**WHAT IS REQUIRED**
Each entry should be copied as it stands, leaving the pictures behind.
START THE RECORDS
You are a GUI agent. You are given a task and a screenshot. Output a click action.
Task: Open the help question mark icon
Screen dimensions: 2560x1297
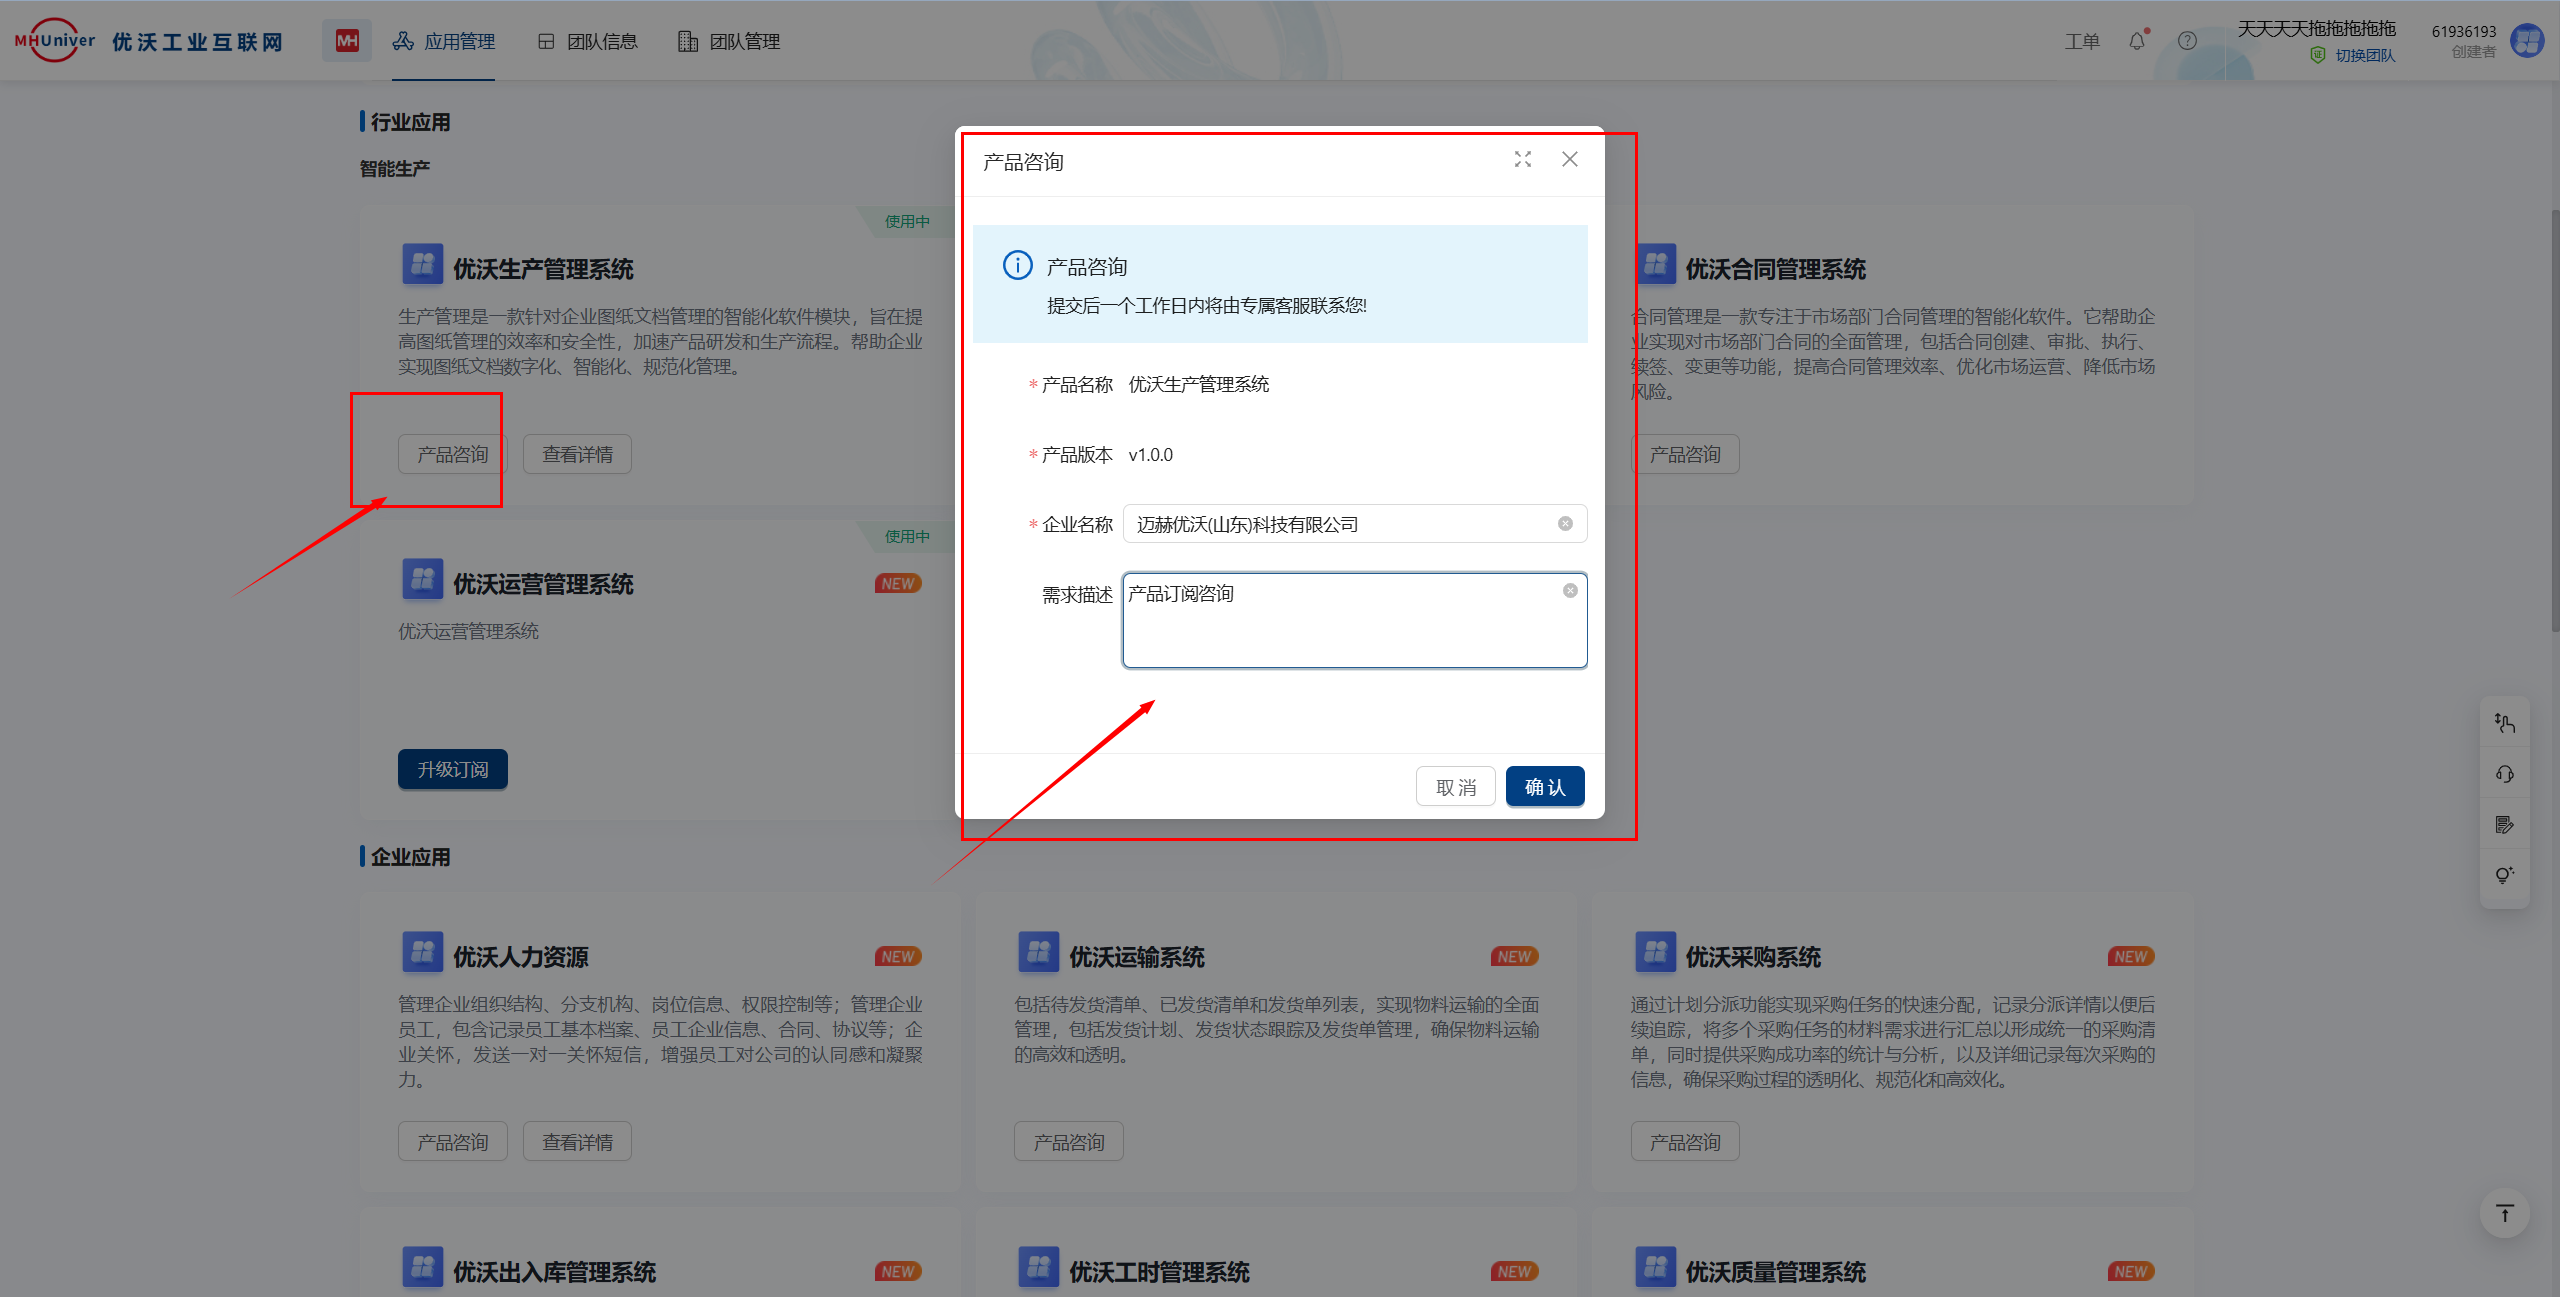tap(2187, 41)
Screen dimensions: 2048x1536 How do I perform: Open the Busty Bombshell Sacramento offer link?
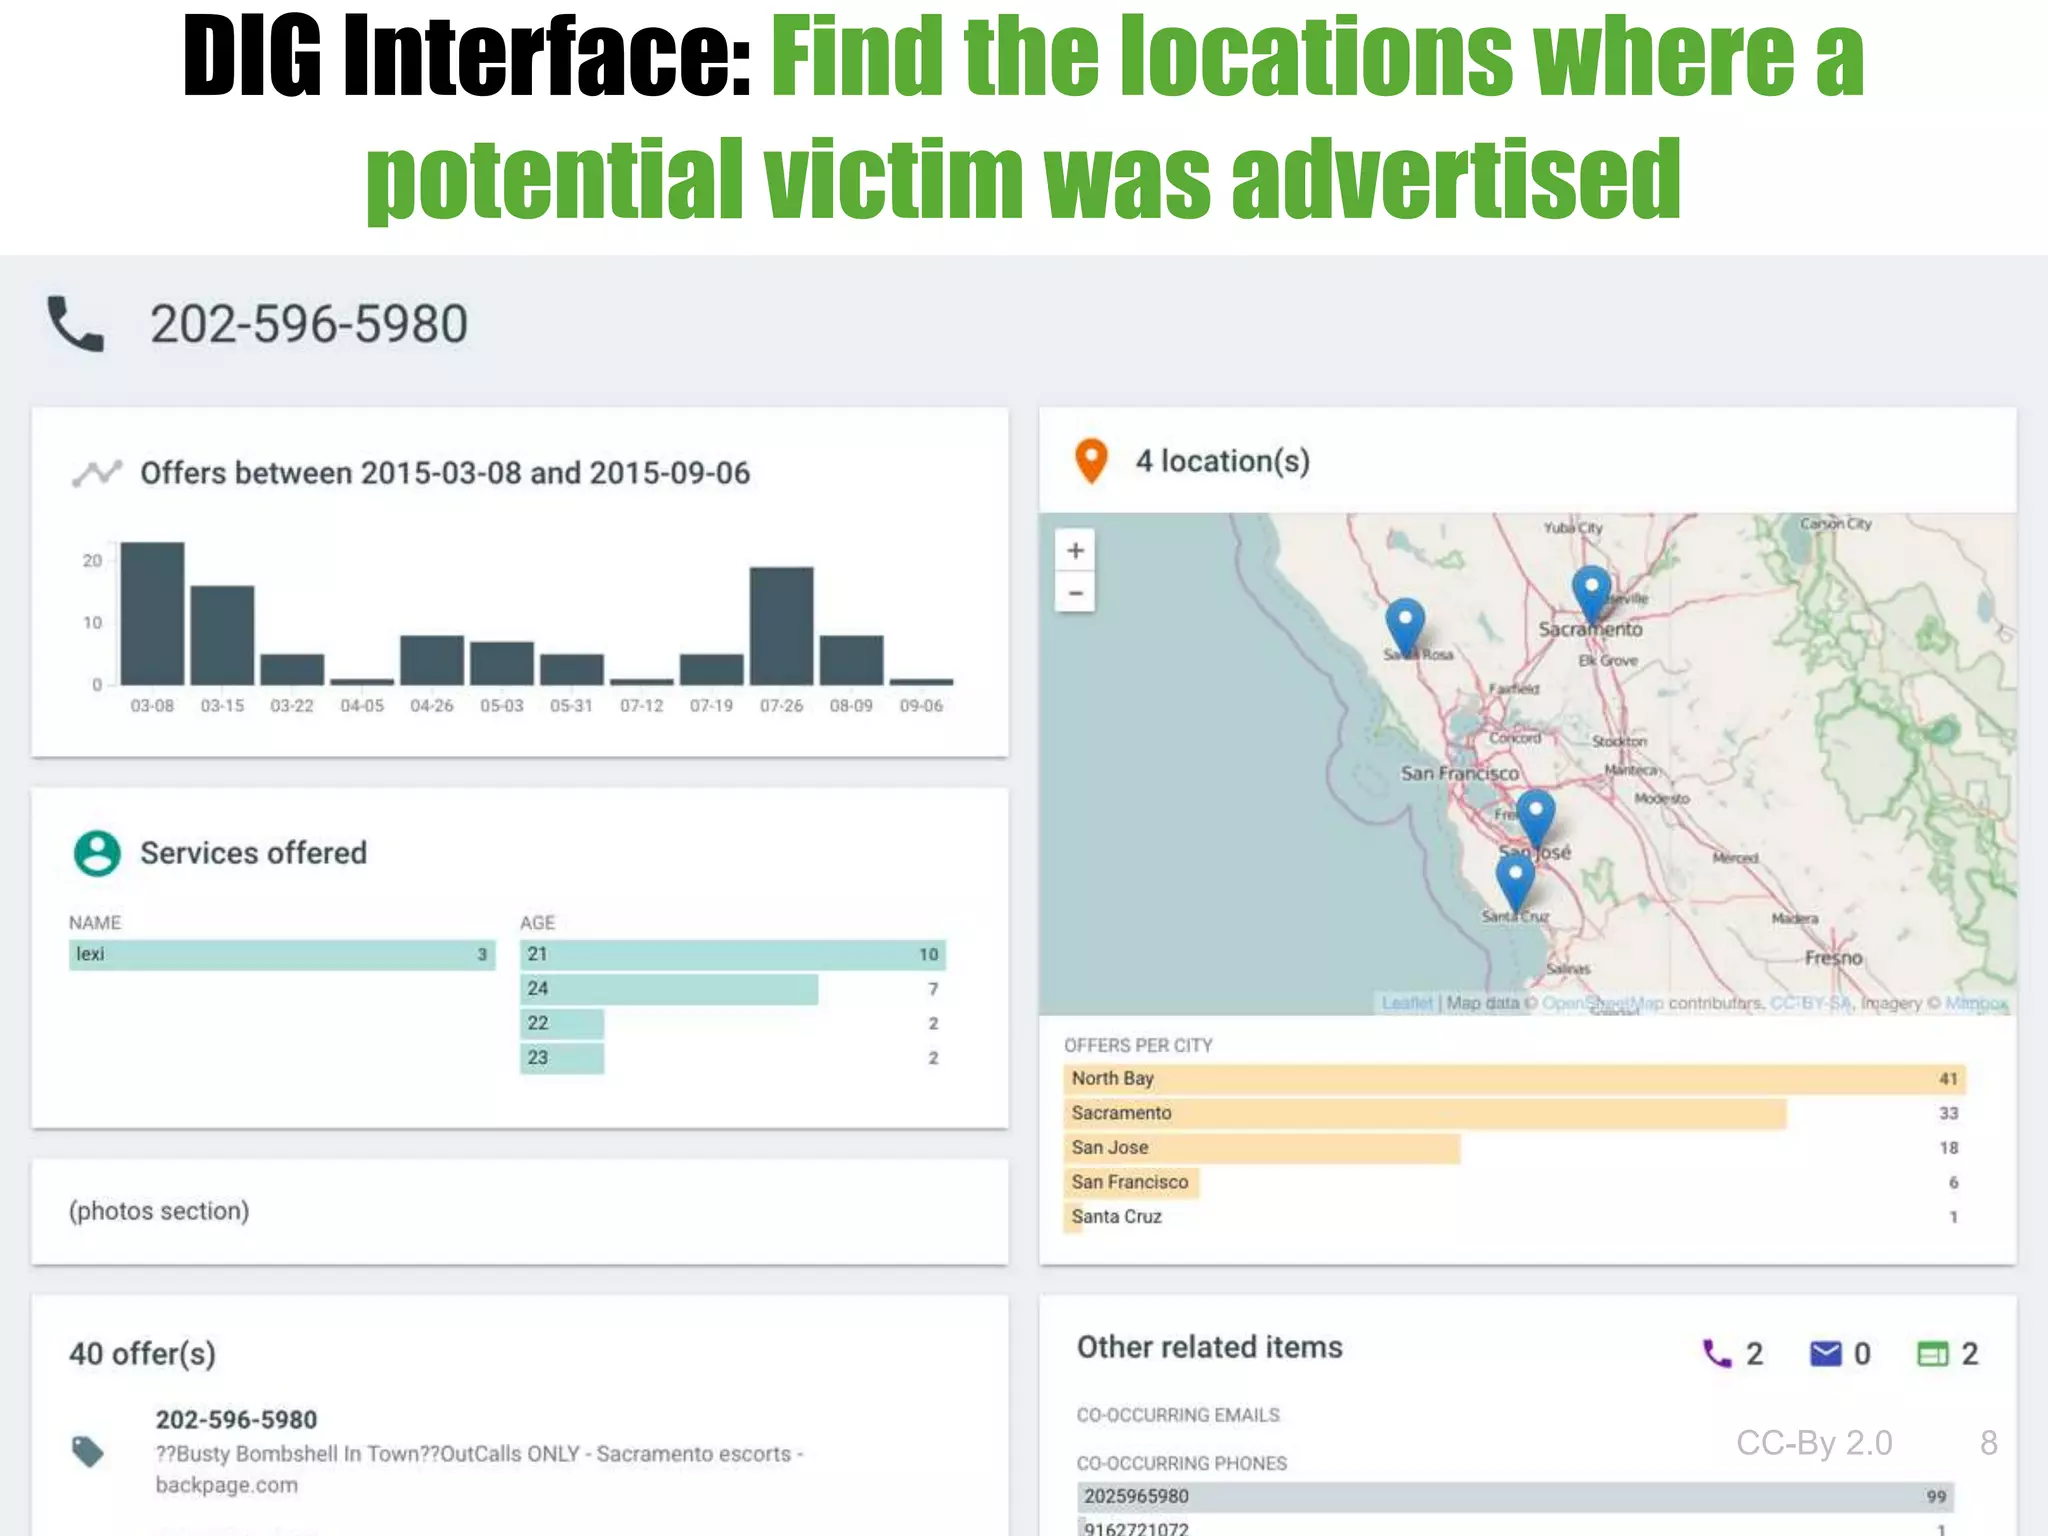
END THE RECORDS
**WRITTEN SOLUTION**
You are a GUI agent. You are given a task and a screenshot. Output a click action.
Task: Open the help question mark icon
Screen dimensions: 2560x1297
tap(2187, 41)
Screen dimensions: 2048x1536 How do I perform: Open the Busty Bombshell Sacramento offer link?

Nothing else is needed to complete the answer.